SF Giants Spring Training Competition:
Closer: Jake McGee, Sam Selman, Reyes Moronta, Tyler Rogers

Favorite: Jake McGee
Biggest Competition: Sam Selman, Tyler Rogers
Longshot: Reyes Moronta

This competition will not determine who ends up on the Opening Day roster, but it might be the most important to fans. In his first season as manager, Kapler utilized a revolving door of arms to get the final three outs. At times it worked wonders, but at the beginning and end of the season, fans were left watching the back of the bullpen fail to turns late-game leads into victories.

I expect Kapler to find a middle ground this year. The extreme revolving door is probably a thing of the past, but I would not be surprised if a pair of relievers rotate through save opportunities. Offseason acquisition Jake McGee is coming off an undeniably dominant performance last season, something Kapler did not have in 2020. Reyes Moronta is the only other reliever with a similar track-record of effectiveness. Of course, he’s coming off shoulder surgery and already struggled with command before his injury.

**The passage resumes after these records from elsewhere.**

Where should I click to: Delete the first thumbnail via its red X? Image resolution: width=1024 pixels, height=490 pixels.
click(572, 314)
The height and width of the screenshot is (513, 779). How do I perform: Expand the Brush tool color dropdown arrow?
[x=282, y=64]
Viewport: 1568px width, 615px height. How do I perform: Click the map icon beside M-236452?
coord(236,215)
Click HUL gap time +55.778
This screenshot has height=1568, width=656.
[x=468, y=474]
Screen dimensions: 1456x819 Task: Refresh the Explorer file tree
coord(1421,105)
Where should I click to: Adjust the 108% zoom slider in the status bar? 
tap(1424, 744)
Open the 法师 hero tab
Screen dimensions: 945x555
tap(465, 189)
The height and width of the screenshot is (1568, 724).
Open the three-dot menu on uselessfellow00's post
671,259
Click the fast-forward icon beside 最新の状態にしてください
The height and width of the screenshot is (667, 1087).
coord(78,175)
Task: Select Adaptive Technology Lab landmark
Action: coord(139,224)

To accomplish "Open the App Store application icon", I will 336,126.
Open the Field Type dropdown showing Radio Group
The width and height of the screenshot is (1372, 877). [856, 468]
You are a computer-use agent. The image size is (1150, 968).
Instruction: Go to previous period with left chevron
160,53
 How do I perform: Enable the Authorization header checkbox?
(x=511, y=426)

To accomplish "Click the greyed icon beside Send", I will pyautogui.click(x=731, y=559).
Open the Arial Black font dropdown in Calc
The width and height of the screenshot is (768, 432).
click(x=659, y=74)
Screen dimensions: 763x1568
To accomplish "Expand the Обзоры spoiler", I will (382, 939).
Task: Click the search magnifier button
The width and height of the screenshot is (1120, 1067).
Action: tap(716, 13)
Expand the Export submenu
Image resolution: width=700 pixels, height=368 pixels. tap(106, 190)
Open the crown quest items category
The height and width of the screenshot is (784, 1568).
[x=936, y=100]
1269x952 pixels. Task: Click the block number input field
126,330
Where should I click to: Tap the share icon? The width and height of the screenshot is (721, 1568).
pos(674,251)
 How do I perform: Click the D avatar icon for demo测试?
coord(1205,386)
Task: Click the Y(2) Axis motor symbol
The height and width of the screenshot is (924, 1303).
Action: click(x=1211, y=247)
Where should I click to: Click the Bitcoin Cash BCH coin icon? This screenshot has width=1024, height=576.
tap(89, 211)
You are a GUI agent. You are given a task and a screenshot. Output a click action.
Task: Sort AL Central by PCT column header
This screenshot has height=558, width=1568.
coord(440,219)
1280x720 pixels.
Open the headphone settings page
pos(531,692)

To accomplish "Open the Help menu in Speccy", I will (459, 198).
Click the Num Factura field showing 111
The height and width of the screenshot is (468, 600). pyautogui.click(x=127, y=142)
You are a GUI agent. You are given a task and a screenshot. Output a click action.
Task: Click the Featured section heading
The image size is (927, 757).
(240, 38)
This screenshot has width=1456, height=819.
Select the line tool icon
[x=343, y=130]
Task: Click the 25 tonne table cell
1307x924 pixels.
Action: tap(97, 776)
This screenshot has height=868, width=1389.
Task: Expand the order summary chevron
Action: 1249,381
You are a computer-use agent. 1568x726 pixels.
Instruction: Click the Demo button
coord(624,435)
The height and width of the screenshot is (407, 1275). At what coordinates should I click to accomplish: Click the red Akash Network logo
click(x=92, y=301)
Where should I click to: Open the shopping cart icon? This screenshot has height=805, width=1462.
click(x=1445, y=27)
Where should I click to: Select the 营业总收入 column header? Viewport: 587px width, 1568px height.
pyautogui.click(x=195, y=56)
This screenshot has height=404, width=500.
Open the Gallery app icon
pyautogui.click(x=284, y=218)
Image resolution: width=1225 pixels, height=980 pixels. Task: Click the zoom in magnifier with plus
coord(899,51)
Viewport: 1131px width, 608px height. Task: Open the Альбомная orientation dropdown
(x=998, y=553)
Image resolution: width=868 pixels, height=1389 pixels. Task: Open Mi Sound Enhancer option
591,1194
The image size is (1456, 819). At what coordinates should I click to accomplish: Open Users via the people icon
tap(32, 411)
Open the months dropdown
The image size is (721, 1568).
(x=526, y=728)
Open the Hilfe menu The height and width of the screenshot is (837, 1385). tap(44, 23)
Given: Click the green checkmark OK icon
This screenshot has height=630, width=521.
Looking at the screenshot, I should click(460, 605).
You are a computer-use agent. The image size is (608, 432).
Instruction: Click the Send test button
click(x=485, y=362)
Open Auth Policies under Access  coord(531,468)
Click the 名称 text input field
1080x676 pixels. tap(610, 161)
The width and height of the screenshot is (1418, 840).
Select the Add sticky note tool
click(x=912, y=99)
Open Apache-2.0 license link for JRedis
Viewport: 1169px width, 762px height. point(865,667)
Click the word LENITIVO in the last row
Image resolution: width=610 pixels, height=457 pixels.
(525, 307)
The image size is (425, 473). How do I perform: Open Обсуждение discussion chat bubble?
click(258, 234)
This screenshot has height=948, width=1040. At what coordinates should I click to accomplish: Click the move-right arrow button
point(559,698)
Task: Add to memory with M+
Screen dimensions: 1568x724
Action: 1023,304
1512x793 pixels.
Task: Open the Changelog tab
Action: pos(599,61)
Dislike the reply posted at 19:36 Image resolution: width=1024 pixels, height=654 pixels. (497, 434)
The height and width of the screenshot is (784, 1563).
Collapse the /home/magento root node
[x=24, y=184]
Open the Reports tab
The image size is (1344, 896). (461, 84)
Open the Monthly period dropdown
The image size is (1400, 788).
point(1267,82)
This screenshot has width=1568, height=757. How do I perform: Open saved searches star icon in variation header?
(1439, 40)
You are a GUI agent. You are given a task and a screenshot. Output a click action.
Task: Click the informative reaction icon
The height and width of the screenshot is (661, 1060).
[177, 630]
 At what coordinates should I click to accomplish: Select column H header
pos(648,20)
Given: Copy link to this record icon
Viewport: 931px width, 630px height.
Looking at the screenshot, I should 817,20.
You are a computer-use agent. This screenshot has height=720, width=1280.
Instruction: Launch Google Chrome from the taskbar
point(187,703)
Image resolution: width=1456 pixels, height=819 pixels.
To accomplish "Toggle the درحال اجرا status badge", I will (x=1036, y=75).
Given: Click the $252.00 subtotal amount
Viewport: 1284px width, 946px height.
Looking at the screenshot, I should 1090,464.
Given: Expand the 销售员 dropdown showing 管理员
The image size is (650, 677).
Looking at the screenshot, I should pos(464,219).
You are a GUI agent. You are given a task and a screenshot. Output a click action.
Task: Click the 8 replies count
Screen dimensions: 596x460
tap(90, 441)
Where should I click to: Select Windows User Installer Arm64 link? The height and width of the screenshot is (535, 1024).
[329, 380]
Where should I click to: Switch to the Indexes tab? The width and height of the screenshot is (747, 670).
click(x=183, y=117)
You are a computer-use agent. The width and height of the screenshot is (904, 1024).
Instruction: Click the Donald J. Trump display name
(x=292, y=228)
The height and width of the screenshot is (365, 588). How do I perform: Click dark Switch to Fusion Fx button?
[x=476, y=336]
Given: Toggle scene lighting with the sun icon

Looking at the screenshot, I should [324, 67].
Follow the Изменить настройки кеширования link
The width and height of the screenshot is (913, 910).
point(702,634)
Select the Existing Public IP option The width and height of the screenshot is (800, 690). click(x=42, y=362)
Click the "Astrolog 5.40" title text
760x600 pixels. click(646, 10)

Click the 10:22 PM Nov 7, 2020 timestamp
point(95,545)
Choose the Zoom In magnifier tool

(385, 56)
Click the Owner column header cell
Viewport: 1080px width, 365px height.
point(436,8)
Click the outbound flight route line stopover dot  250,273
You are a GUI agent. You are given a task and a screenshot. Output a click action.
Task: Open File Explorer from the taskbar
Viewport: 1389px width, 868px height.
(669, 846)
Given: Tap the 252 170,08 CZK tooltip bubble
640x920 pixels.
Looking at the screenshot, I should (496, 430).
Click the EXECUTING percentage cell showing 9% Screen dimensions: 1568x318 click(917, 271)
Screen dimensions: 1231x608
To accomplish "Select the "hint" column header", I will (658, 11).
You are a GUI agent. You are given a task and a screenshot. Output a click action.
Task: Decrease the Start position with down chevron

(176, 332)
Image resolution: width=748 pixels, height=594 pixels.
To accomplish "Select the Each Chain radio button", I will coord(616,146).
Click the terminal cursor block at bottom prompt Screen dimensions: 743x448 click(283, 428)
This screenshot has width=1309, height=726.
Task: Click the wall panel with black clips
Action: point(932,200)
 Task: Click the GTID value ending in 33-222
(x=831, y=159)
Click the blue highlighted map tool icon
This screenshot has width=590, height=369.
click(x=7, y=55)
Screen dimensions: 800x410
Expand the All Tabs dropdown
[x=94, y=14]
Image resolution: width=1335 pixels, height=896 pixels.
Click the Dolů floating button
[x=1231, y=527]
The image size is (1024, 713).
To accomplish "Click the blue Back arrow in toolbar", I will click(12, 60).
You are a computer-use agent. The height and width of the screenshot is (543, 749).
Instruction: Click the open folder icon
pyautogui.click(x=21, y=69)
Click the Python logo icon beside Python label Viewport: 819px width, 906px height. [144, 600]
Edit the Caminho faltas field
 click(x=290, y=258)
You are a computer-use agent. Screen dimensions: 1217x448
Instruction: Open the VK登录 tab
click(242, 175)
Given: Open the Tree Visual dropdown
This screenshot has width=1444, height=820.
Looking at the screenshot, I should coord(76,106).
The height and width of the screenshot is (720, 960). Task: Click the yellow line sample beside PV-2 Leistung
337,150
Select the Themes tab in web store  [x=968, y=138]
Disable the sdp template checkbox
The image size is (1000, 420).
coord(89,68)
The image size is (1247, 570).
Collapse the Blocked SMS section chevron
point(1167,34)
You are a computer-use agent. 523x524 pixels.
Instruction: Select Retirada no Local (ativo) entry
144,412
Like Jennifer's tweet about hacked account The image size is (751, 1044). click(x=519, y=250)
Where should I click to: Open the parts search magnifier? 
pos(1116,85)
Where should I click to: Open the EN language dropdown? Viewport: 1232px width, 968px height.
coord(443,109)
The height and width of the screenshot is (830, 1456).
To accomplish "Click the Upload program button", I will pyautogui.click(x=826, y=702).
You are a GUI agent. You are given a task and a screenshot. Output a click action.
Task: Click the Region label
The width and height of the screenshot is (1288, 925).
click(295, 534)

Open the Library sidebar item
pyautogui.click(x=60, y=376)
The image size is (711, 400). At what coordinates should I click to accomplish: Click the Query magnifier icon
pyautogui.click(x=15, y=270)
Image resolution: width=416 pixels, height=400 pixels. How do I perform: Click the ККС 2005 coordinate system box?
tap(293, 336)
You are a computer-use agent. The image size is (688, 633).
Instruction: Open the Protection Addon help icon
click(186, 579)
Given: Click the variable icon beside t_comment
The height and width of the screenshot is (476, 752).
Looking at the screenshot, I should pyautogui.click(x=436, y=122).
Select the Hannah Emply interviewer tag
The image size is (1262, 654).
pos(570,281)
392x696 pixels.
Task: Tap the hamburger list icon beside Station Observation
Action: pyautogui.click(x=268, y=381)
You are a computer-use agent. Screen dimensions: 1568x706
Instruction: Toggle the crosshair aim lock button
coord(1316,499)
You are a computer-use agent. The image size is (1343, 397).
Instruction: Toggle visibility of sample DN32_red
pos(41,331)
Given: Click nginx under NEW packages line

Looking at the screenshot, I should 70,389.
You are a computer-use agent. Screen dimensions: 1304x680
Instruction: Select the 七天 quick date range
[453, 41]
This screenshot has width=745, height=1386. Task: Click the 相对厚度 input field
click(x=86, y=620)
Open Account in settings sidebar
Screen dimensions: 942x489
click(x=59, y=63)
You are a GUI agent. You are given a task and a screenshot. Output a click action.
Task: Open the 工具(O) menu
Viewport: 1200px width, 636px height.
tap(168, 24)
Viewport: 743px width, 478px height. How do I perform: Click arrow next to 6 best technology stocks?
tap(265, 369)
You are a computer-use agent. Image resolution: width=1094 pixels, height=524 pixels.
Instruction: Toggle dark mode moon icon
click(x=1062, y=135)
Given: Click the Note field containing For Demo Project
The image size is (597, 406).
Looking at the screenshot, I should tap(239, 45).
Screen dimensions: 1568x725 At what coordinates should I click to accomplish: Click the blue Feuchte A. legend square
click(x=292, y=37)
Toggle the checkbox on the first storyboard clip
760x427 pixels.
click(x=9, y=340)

Tyler Rogers was quietly quite solid last year in San Francisco as well. As unorthodox as Rogers is, he’s appeared in 46 MLB games over the past two years. In that sample, he’s completed 45.2 innings of work, allowed only two home runs, walked nine batters, struck out 43, posted a 3.15 ERA with a FIP (2.81), xFIP (3.34), and xERA (2.82) that suggest he’s been a borderline elite reliever.

Of this group, Sam Selman has the weakest resume. However, as effective as Tony Watson and Jarlin García were in 2020, peripherals and batted-ball data consistently favored Selman as the most effective southpaw in the Giants’ pen. That shouldn’t be the case this season with McGee in the mix, but Selman’s soft stuff and reliance on his unique slider could be a useful change of pace from McGee’s power pitching.